Mistakes to Avoid on Your First Fundraising Effort
The New Year is here and you may be finalizing the plan for your latest idea and the business you hope to build around it. One of the first and most difficult steps is obviously fundraising.
It’s hard enough to get people interested in your idea. Convincing them to invest money is another matter entirely.
Many startups on the rise make a few key mistakes in this arena when they’re just getting started. That’s no surprise, but if you’re looking to skip that uncomfortable trial and error step, here are some of the most common mistakes that are made and what you can do to combat every single one of them.
Who to Target
Naive owners try to go too big, too fast. That means venture capital and that means a very low success rate. VCs are looking for stability and some kind of traction they can build on. If you don’t have that, they just won’t be interested even if you have some kind of connection to work with.
Even angel investors are not the right place to start. The best way to go about this is to work with people you know or businesses you have some kind of relationship with that are in the middle of their own Seed or Series A effort. They know who to talk to so talk to them and find out.

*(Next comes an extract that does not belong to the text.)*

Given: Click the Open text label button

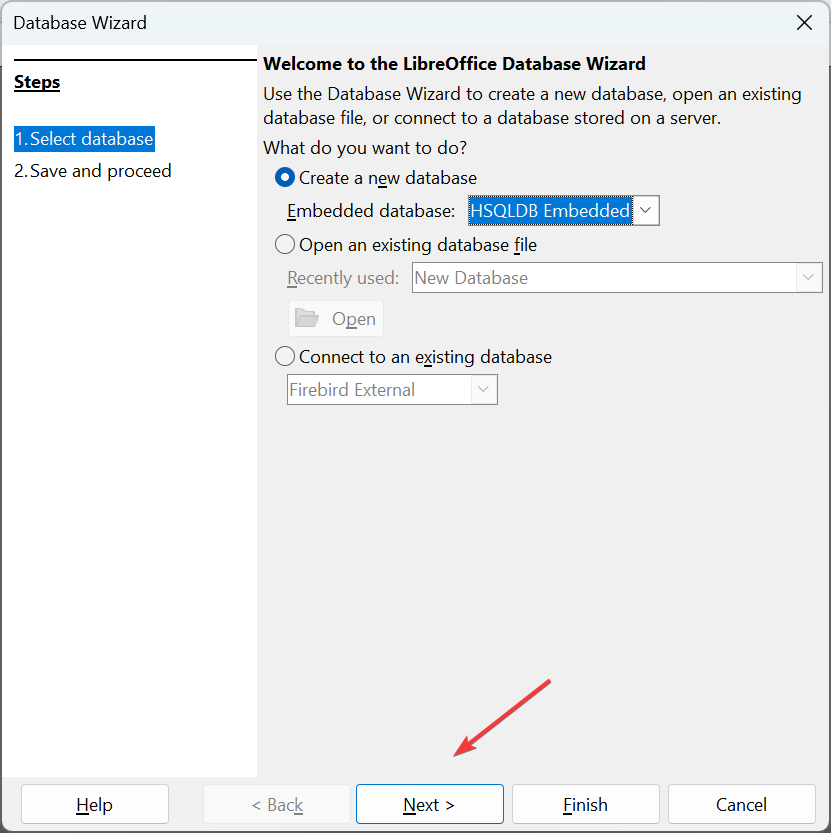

If you can afford it, you should also be spreading your reach as much as possible. It’s easy to focus on those few investors in your area, but that can really limit your scope. That means hitting the big markets (Silicon Valley, New York, etc.) If you know who to talk to then there’s no risk going that far.
How to Sell
Your ability to convince and to sell your idea will always be the most important piece of any fundraising effort. Don’t be too quick to talk about investing. That’s always the first step to avoid.
Put all your emphasis on exactly what you’re there to show off and if they show interest then it’s time to take the next step. If you have legitimate demand that is the time to position yourself. Bluffing just isn’t worth it.

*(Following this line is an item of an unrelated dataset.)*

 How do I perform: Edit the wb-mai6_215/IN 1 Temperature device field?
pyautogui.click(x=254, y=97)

Forward the most important pieces of your business and be very clear about why they are so good. That means selling the value of your product, your traction, your market, and your team above all. Before you even think about investing, make sure you are strong in these areas and that you know how to communicate that.
Investors want to see the problem and they want to see that you and your team are the right people to solve that problem. Don’t bog them down with product details in your pitch deck because that simply isn’t the only point of interest.

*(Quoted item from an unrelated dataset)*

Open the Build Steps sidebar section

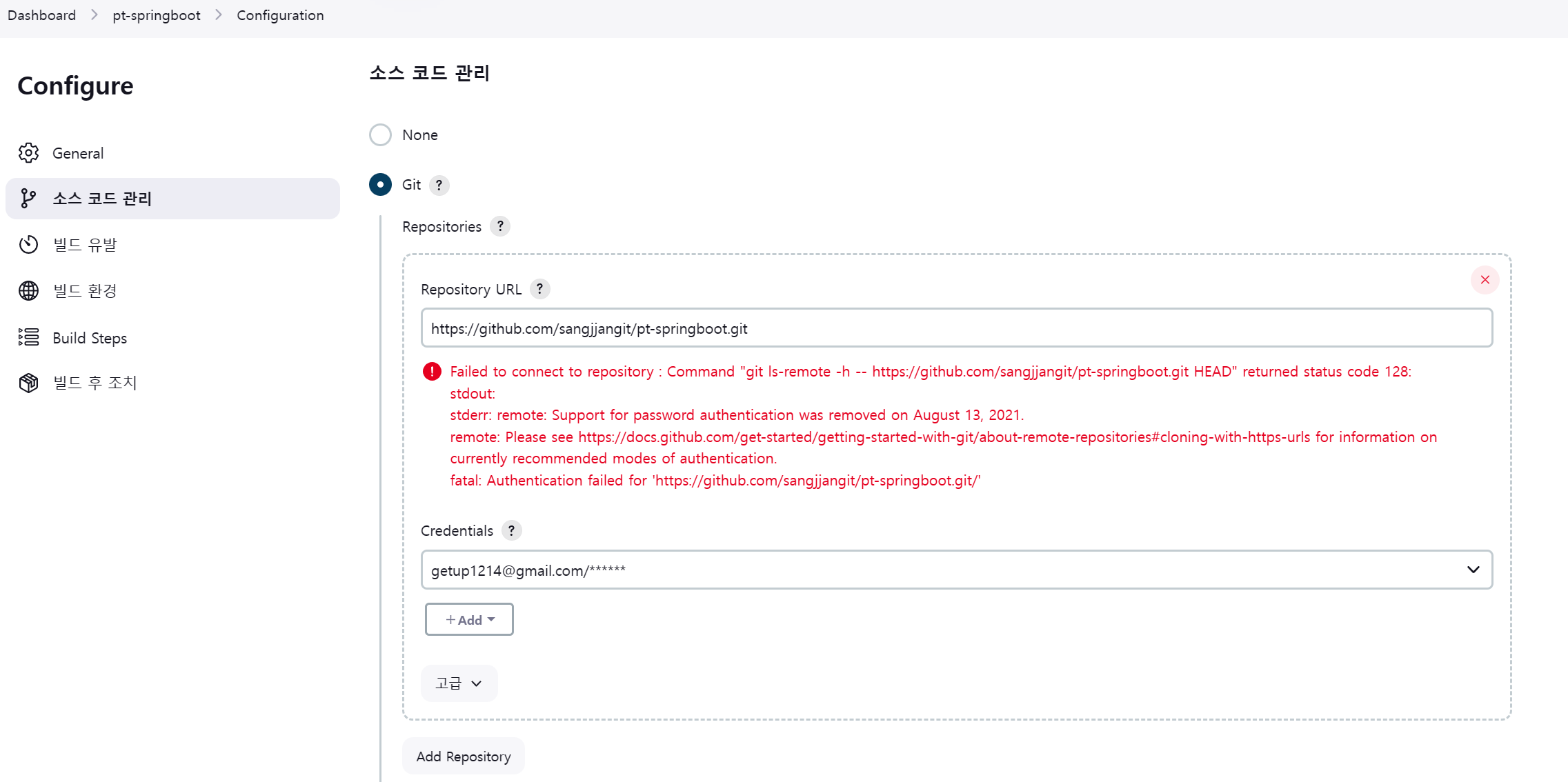pyautogui.click(x=90, y=338)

There’s so much more that goes into a good business than a product and investors know that. Make sure they know that about your business.
What to Ask For
Too many startups put together a good pitch, but don’t know what it’s reasonable to ask for. Start small and talk smaller. Investors don’t want to put their own money into something they can’t believe will be fully funded.
This isn’t a race to the finish line. Take it slow, show the interest you have cultivated and you will grow steadily.
If you start in the right place, assume the right strategy, and avoid the mistakes outlined then you should be in much better shape.